Sin embargo, la irrupción de Donald Trump ha roto ese imaginario. Su presidencia representa una anomalía en la forma en que la cultura estadounidense ha retratado a sus líderes. No es el presidente idealista de Caballero sin espada (1939), donde James Stewart interpreta a un joven senador que desafía la corrupción con la fuerza de sus principios. Tampoco se parece a los presidentes heroicos de Independence Day (1996) o Air Force One (1997), líderes que toman las riendas en momentos de crisis y luchan activamente por su país.

Incluso cuando el cine ha mostrado presidentes cínicos o corruptos, lo ha hecho dentro de narrativas que refuerzan la importancia de la ética en el poder. En Todos los hombres del presidente (1976), el escándalo de Watergate prueba que la democracia estadounidense puede sobrevivir a sus propios errores. En Nixon (1995), Oliver Stone muestra a un presidente lleno de sombras, pero también a un hombre trágico, prisionero de sus ambiciones.

Trump, sin embargo, escapa a estos modelos. Su mala educación, su desprecio por los intelectuales y las minorías, su liderazgo basado en eslóganes vacíos, insultos y teorías conspirativas, no encajan en el imaginario tradicional de la solemnidad presidencial.
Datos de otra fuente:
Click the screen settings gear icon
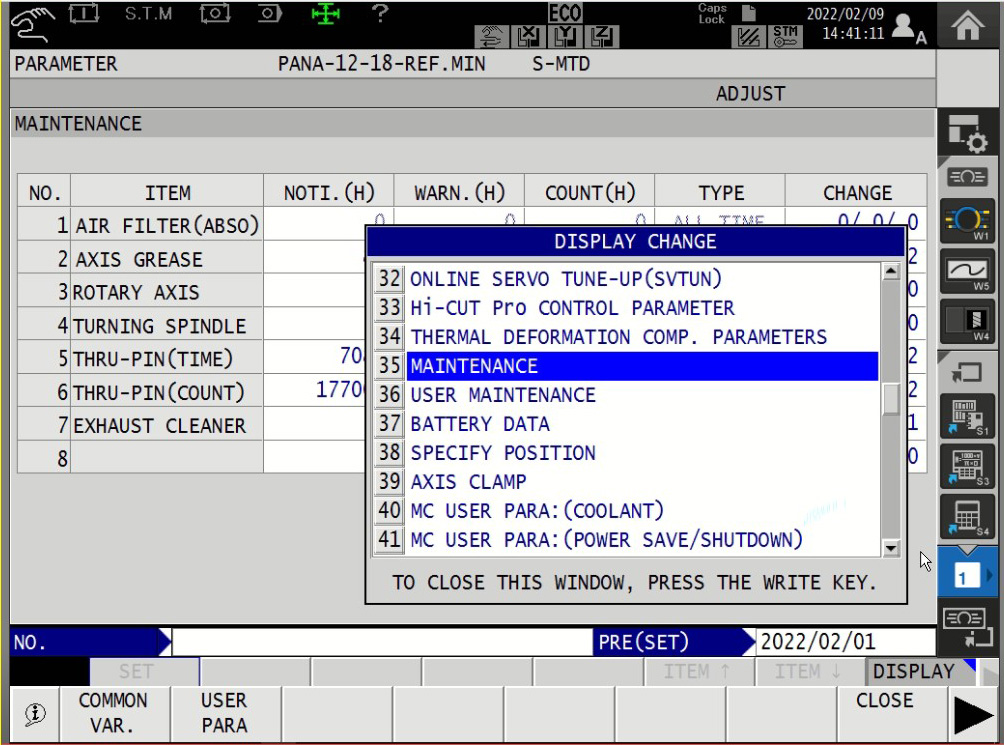 click(968, 133)
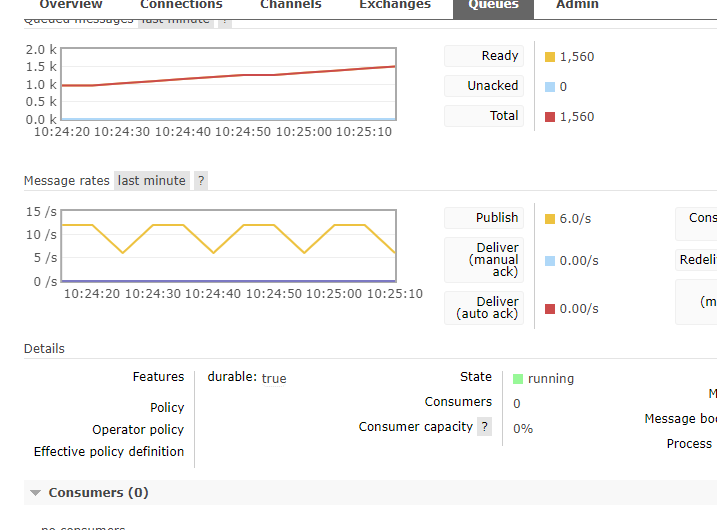Open the Exchanges tab

[395, 5]
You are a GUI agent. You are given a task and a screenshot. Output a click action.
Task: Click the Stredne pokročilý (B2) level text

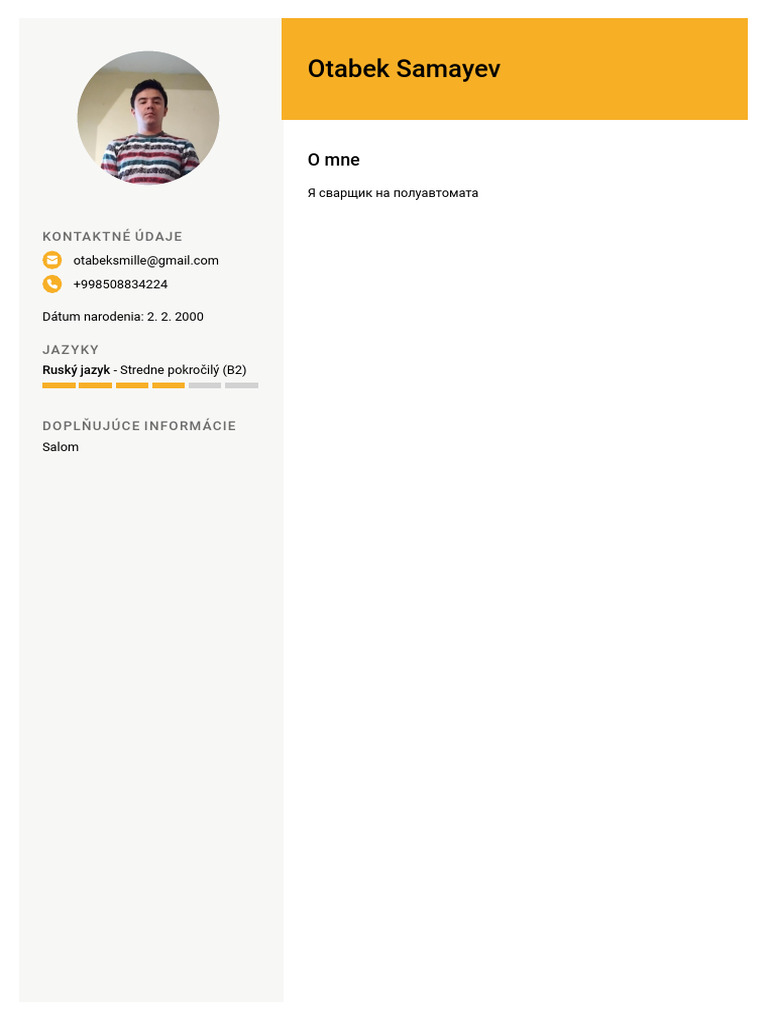(183, 370)
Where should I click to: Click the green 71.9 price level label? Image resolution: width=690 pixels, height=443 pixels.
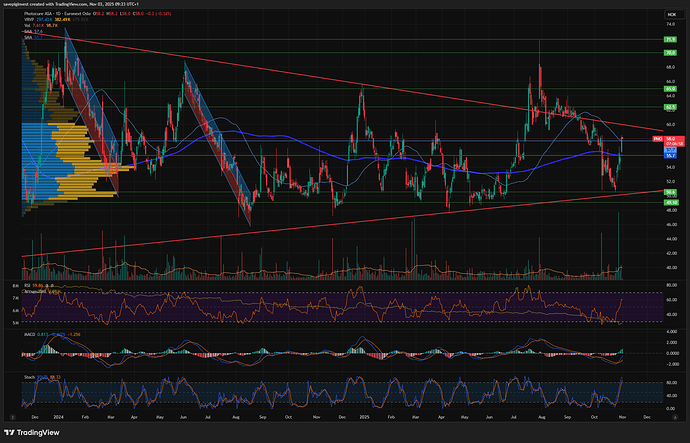click(670, 40)

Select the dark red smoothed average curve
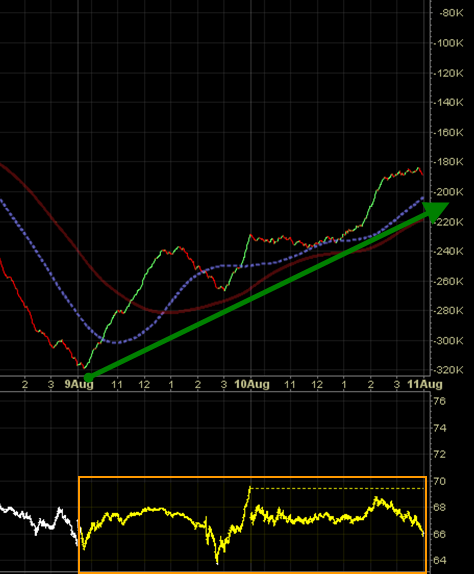165,312
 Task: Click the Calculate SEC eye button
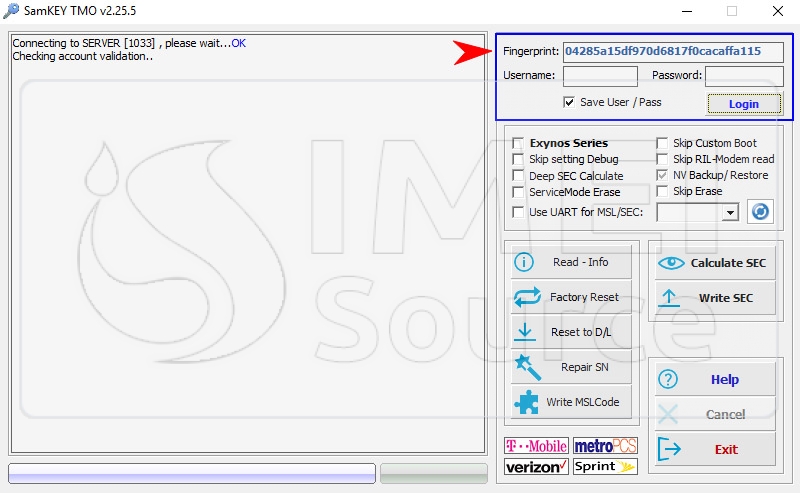click(716, 263)
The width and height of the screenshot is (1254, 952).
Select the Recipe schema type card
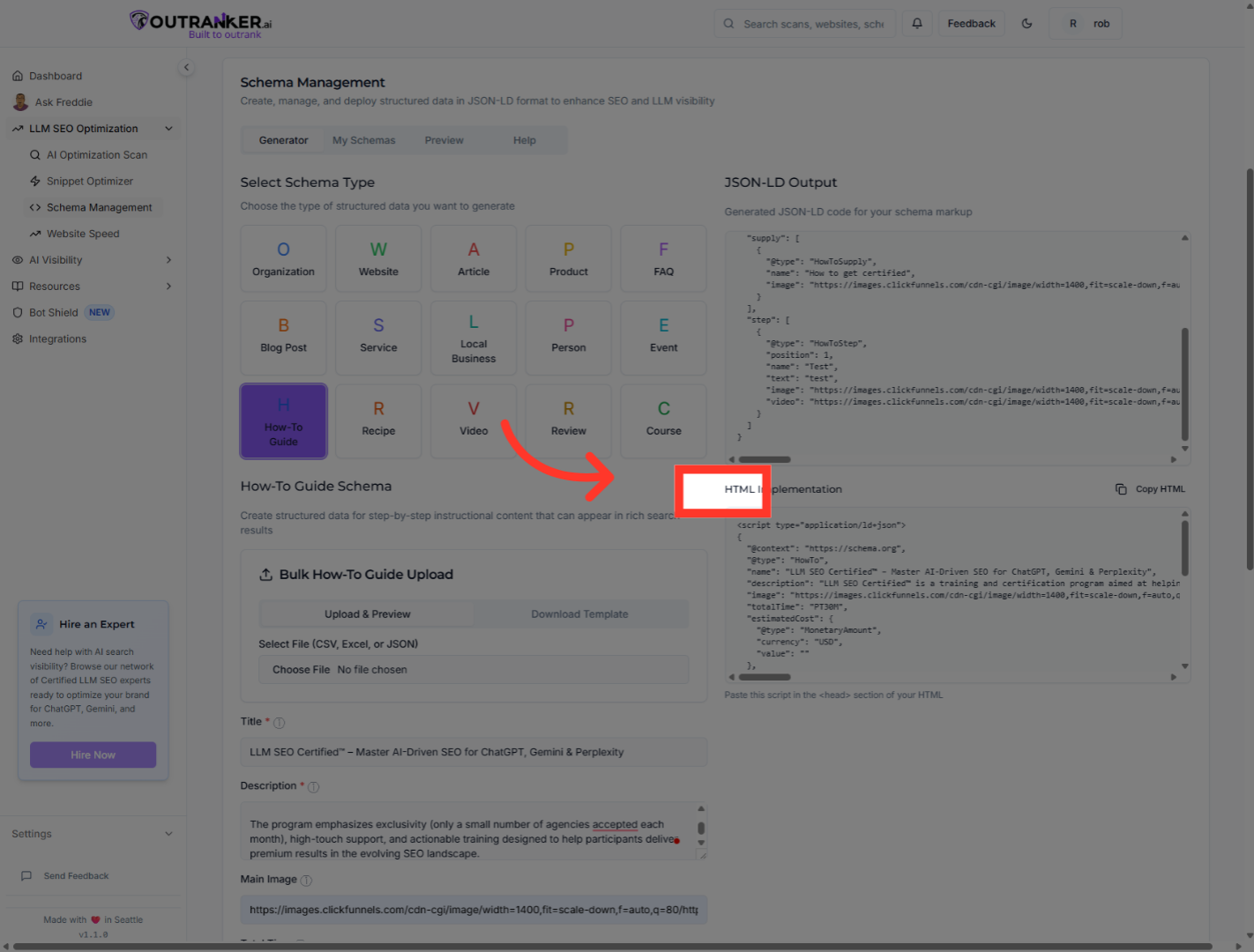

Su llegada al poder representa una fractura en la cultura del país, un punto en el que la realidad y el mito estadounidense entran en conflicto.

Pero la cultura tiene su propia inercia. Ahí es donde entran ficciones recientes como Día Cero, la serie protagonizada por Robert De Niro, que encarna la antítesis del trumpismo. De Niro interpreta a un expresidente que, lejos de la demagogia y el populismo, representa la responsabilidad y la decencia. No es un héroe de acción ni un político impoluto, pero su liderazgo se basa en la reflexión y la ética, algo que el cine y la televisión han defendido como esencia de la presidencia estadounidense.

El choque entre Trump y el imaginario presidencial no es solo una cuestión política, sino cultural. No es el presidente idealista, el pragmático con dilemas morales ni el cínico que se enfrenta a sus propios demonios. Es, más bien, una anomalía que la cultura estadounidense, con su peso y su propia lógica, terminará reubicando en la categoría que le corresponde.

Si algo ha demostrado el cine es que los mitos pueden tambalearse, pero también reconstruirse. Y si ese relato ha sobrevivido a crisis políticas, guerras y escándalos, también será capaz de digerir y expulsar la era Trump.